__WHAT IS REQUIRED__
Please retype the entries below exactly, only from their first line through the line containing "Viewport: 1568px width, 719px height.", leaving every picture out.

*** MATERIAL SHOWN Section Begins ***

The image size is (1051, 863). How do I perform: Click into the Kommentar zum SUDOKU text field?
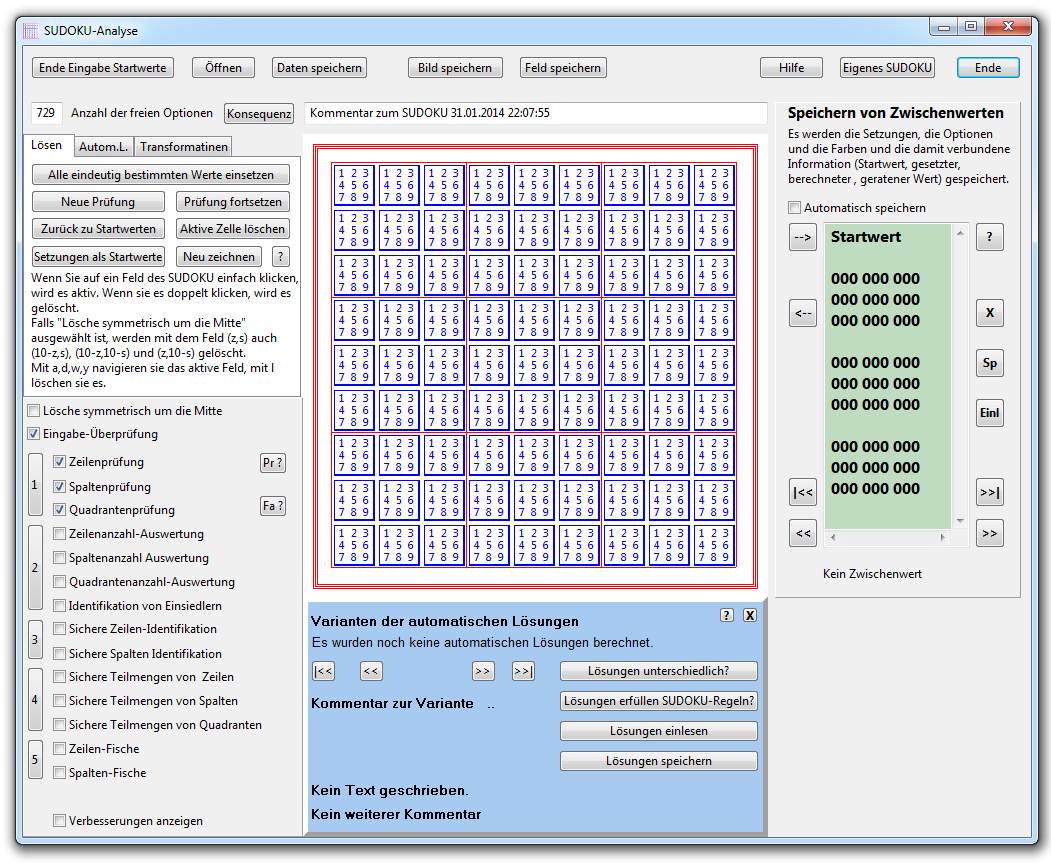pos(535,113)
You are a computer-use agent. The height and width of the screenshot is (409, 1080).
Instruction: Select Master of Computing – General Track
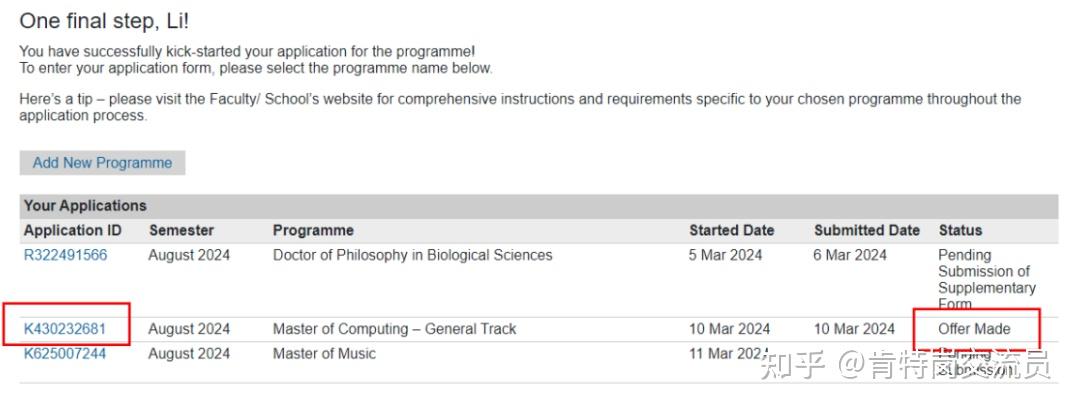click(x=394, y=329)
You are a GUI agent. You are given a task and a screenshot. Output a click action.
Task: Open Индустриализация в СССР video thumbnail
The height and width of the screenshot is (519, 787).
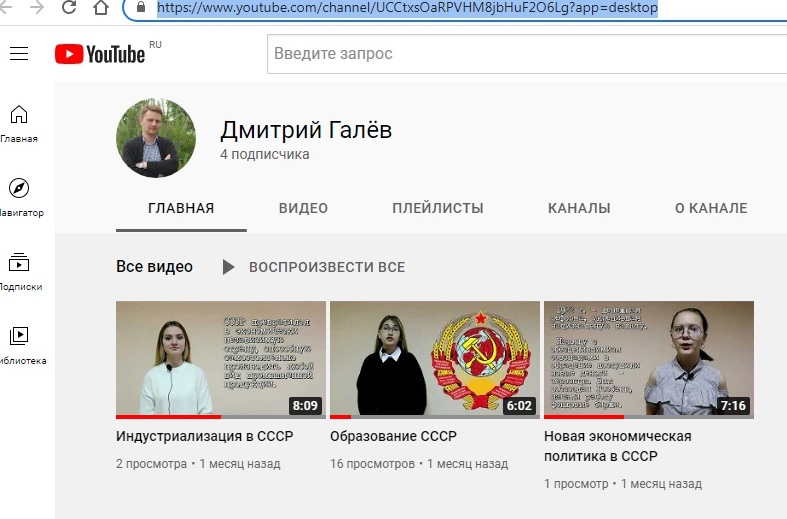click(x=221, y=359)
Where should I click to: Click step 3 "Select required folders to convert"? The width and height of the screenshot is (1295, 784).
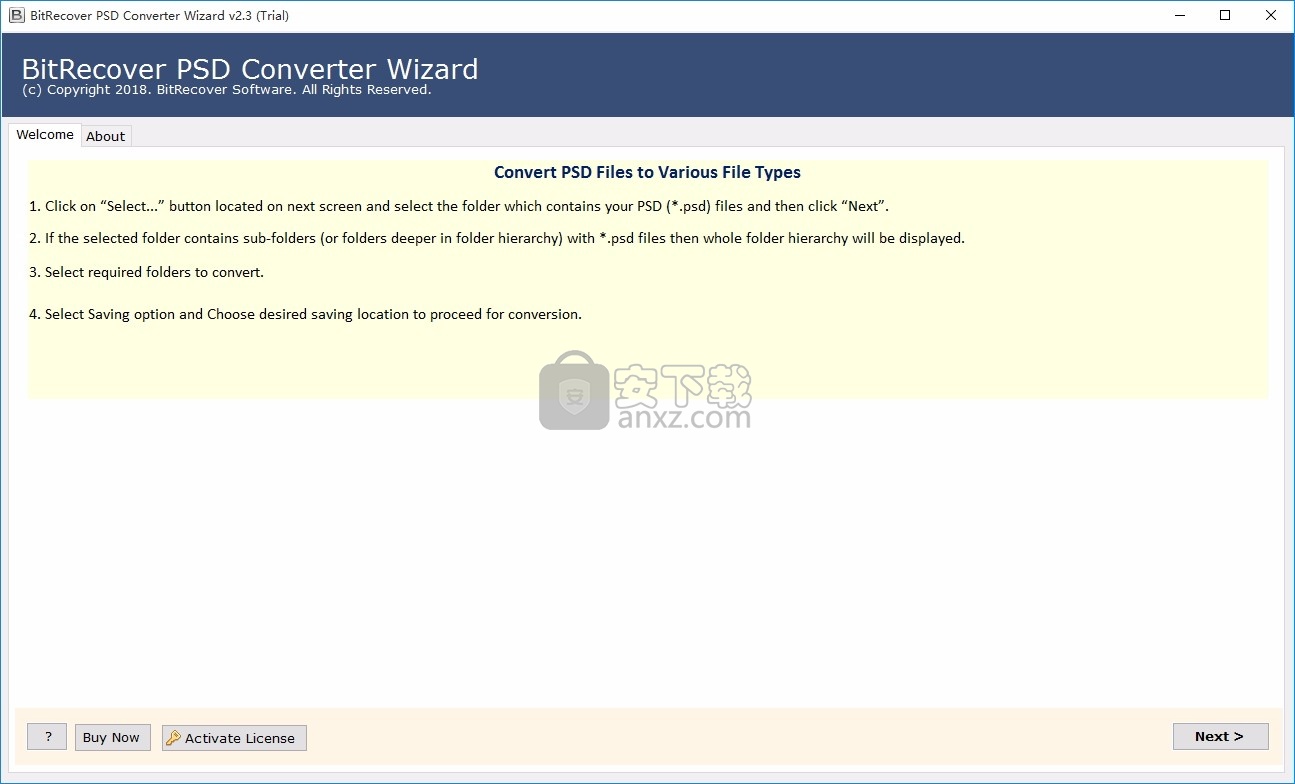pos(147,272)
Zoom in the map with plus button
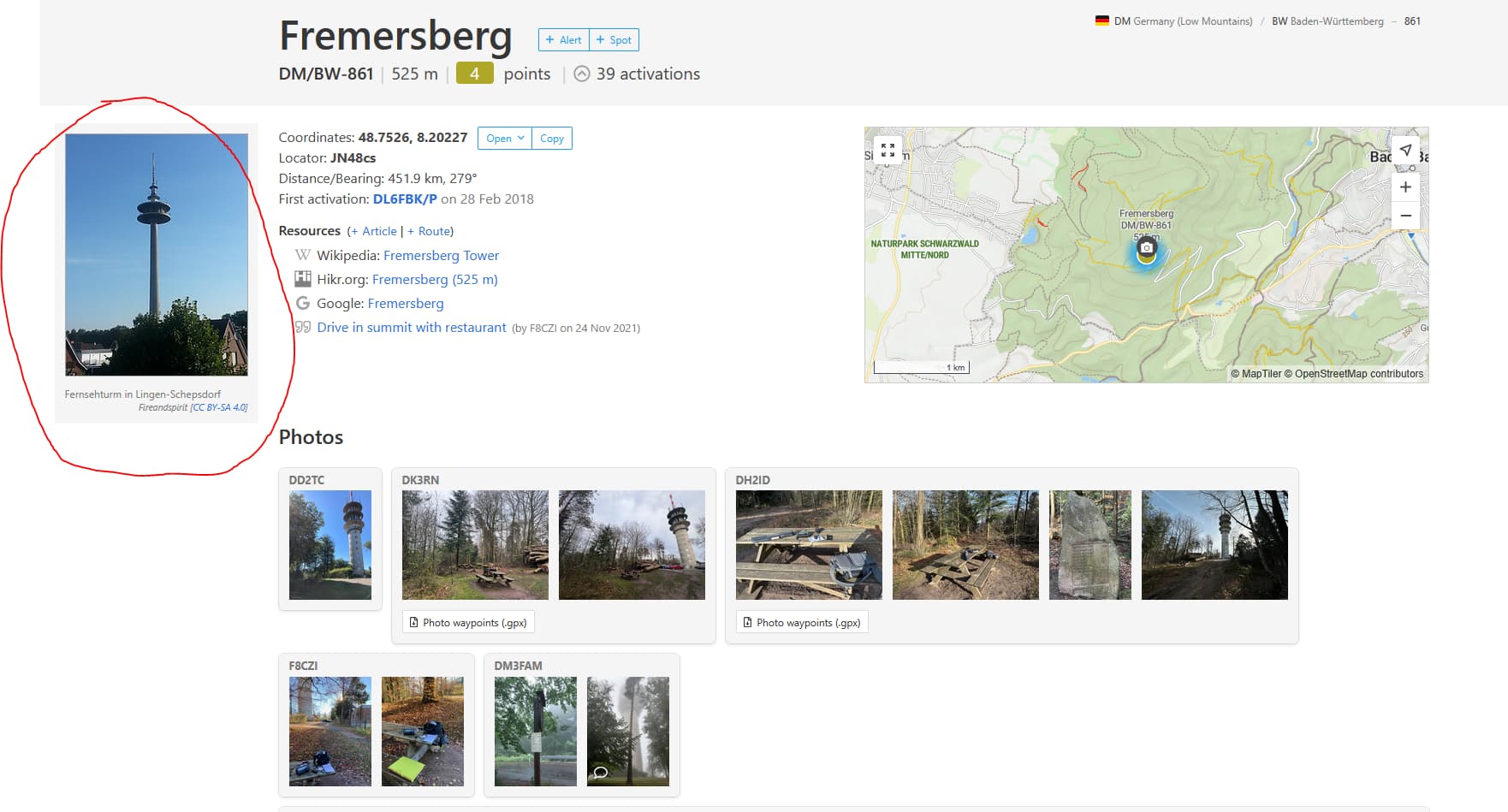The height and width of the screenshot is (812, 1508). click(1405, 187)
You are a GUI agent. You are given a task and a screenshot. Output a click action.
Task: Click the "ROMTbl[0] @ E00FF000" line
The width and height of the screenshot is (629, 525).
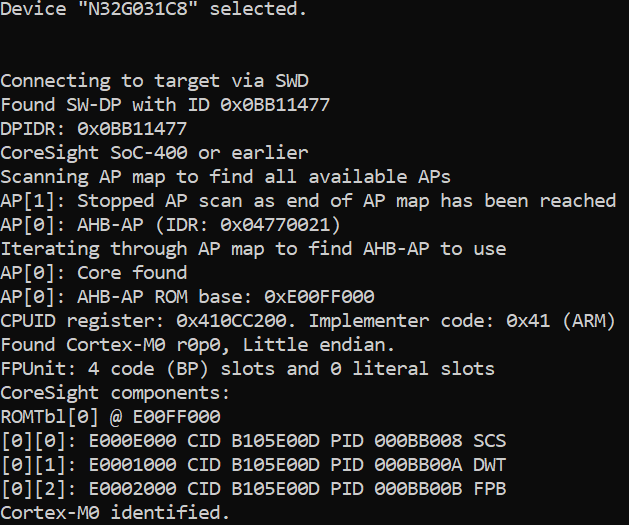(110, 417)
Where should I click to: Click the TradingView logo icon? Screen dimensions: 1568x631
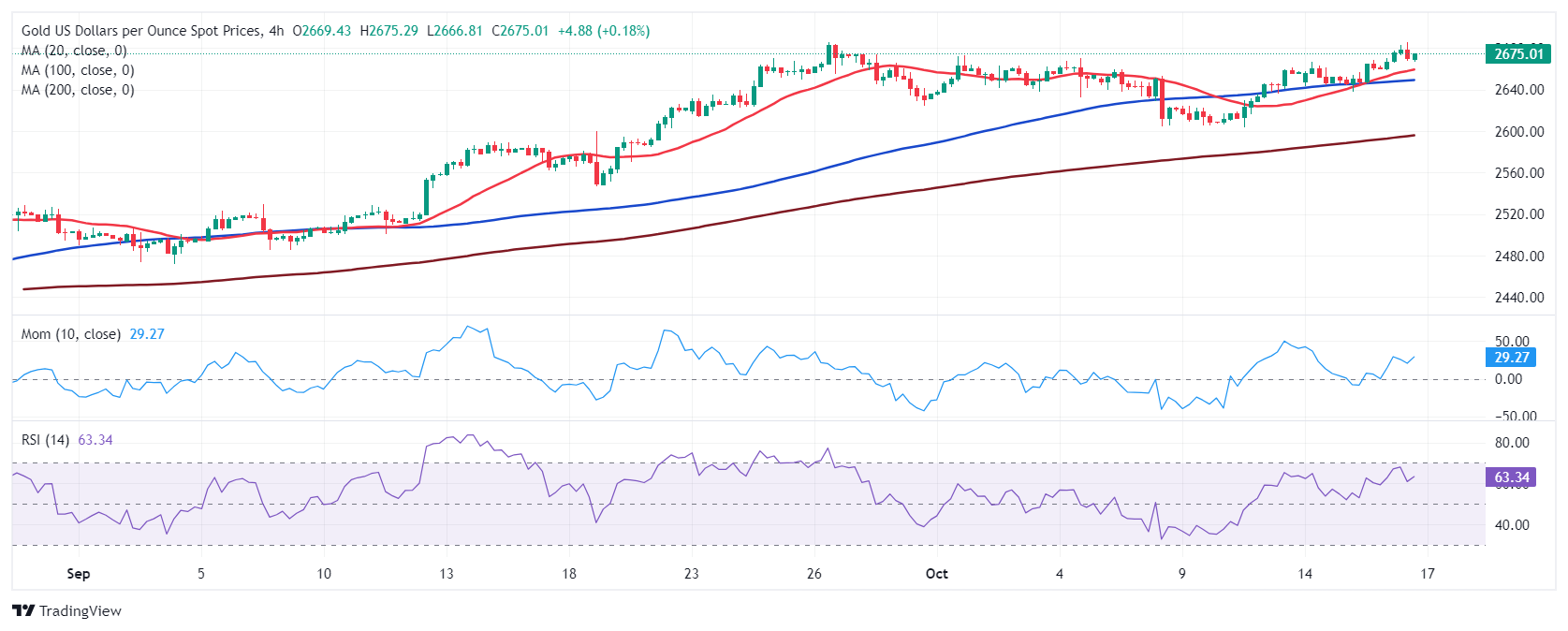pyautogui.click(x=23, y=610)
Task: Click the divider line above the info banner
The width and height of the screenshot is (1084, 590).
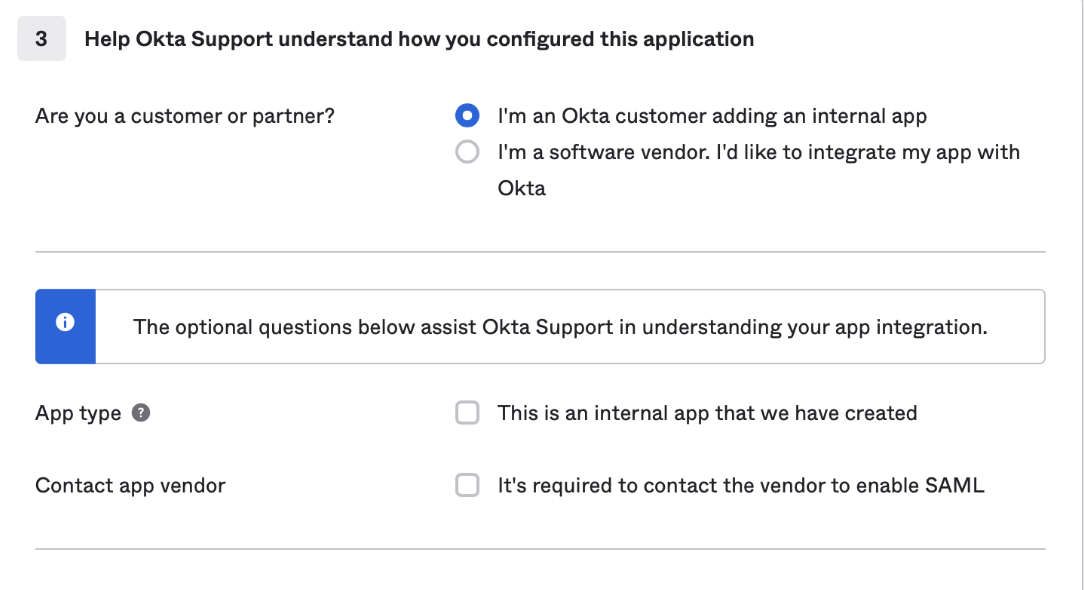Action: click(540, 252)
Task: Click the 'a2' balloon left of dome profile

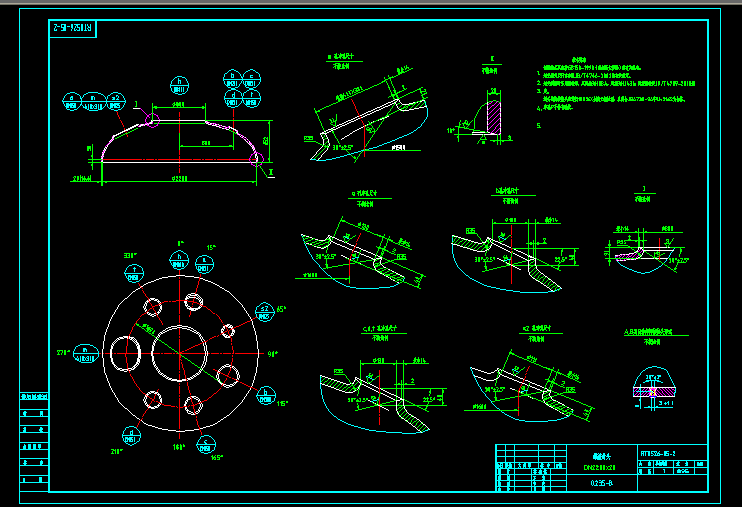Action: tap(114, 100)
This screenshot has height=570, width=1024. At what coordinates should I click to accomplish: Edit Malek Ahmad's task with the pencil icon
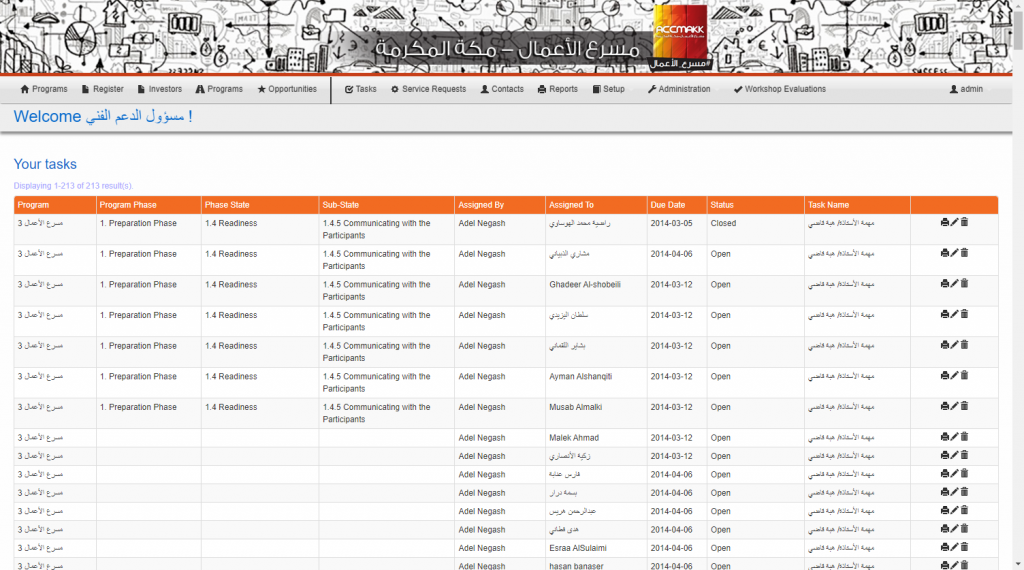[x=954, y=437]
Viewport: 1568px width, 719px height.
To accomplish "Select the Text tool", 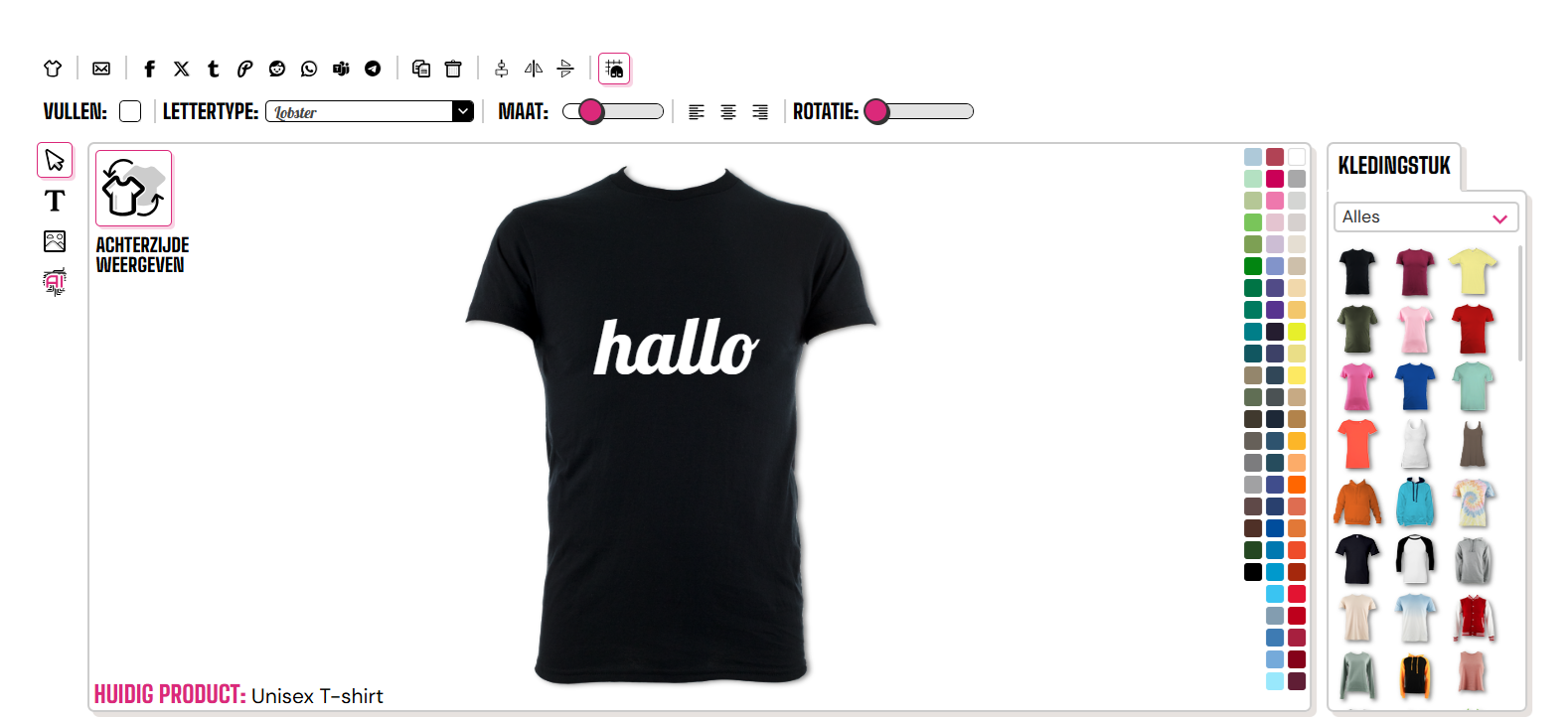I will click(x=55, y=201).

*** MATERIAL SHOWN Section Ends ***

__SOLUTION FOR THIS EXERCISE__
The image size is (1051, 863). How do I perform: Click into the Kommentar zum SUDOKU text field?
pos(535,113)
You are a computer-use agent. The height and width of the screenshot is (409, 1080).
Instruction: Select Master of Computing – General Track
click(x=394, y=329)
You are a GUI agent. You are given a task and a screenshot. Output a click action.
Task: Open Индустриализация в СССР video thumbnail
The height and width of the screenshot is (519, 787).
click(x=221, y=359)
Where should I click to: Click step 3 "Select required folders to convert"? The width and height of the screenshot is (1295, 784).
pos(147,272)
Zoom in the map with plus button
The height and width of the screenshot is (812, 1508). click(1405, 187)
You are a GUI agent. You are given a task and a screenshot. Output a click action.
Task: Click the "ROMTbl[0] @ E00FF000" line
The width and height of the screenshot is (629, 525).
(110, 417)
Where should I click to: Click the TradingView logo icon? Screen dimensions: 1568x631
pyautogui.click(x=23, y=610)
Task: Click the divider line above the info banner
The width and height of the screenshot is (1084, 590).
Action: click(540, 252)
Task: Click the 'a2' balloon left of dome profile

Action: tap(114, 100)
This screenshot has height=570, width=1024. At what coordinates should I click to accomplish: Edit Malek Ahmad's task with the pencil icon
[x=954, y=437]
Viewport: 1568px width, 719px height.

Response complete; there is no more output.